Genetikpionier vor dem Aus: 23andMe meldet Insolvenz an und verliert CEO
23andMe hat in der Nacht zum Montag Gläubigerschutz nach Chapter 11 beantragt und damit ein unrühmliches Kapitel in der Geschichte eines einst hochgehandelten Biotech-Start-ups eingeleitet. Zeitgleich trat Mitgründerin und CEO Anne Wojcicki zurück – bleibt dem Unternehmen jedoch als Verwaltungsratsmitglied erhalten.

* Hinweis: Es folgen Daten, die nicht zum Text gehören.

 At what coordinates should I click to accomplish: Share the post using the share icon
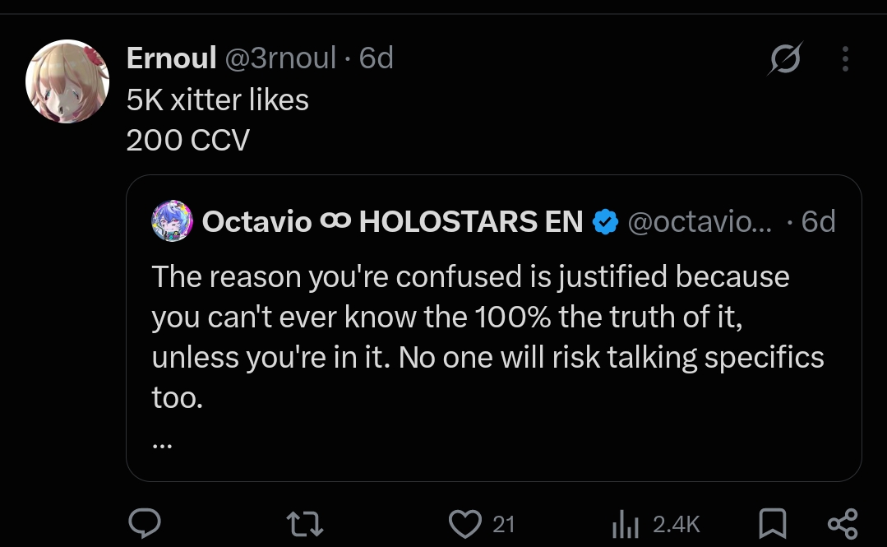843,524
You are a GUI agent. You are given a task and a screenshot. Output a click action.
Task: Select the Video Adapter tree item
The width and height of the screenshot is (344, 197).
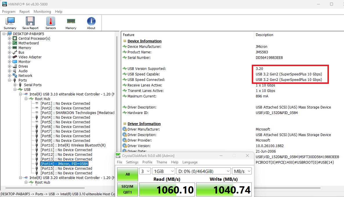point(30,57)
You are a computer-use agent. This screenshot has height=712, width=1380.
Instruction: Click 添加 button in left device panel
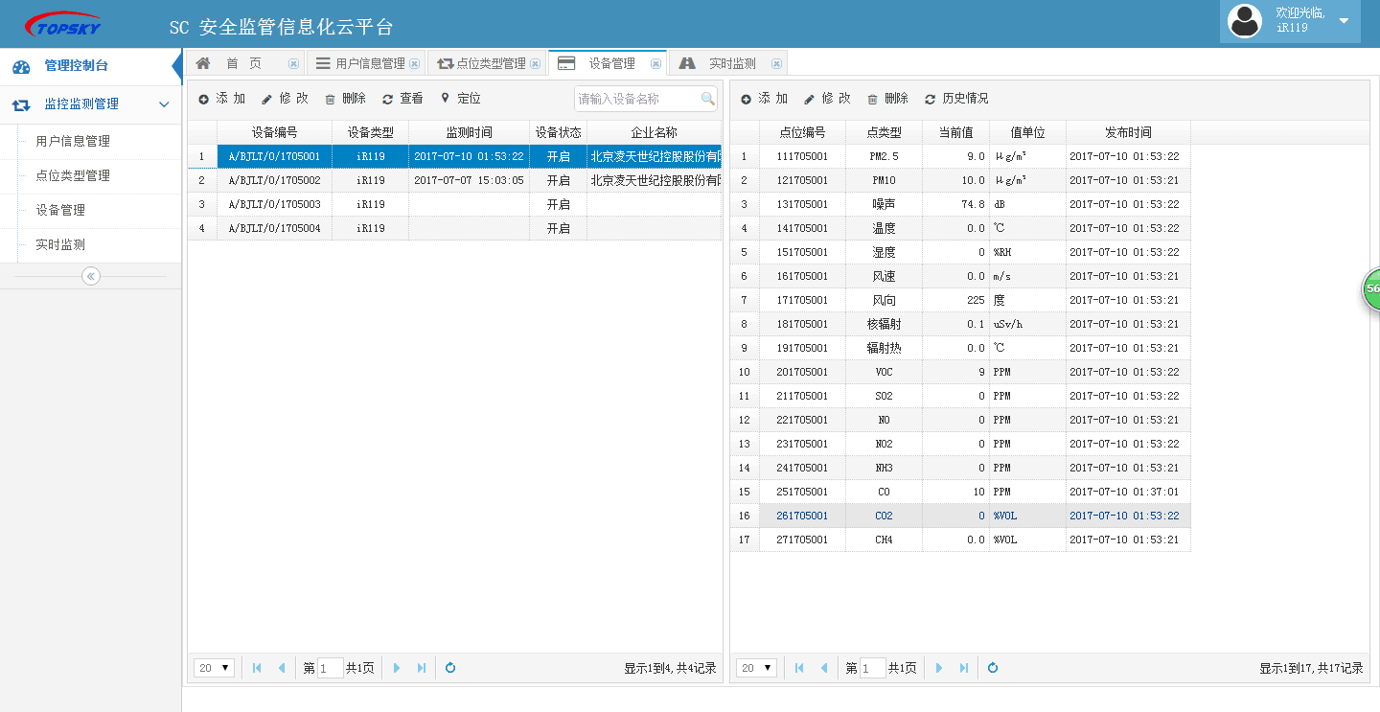pos(221,99)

Der Antrag beim US-Konkursgericht in Missouri markiert den vorläufigen Tiefpunkt eines steilen Abstiegs: Noch 2021 hatte 23andMe bei seinem Börsengang via SPAC ein Enterprise Value von über sechs Milliarden Dollar. Heute liegt dieser laut Analystenschätzungen faktisch bei null – das verbliebene Kassenvermögen entspricht dem Börsenwert.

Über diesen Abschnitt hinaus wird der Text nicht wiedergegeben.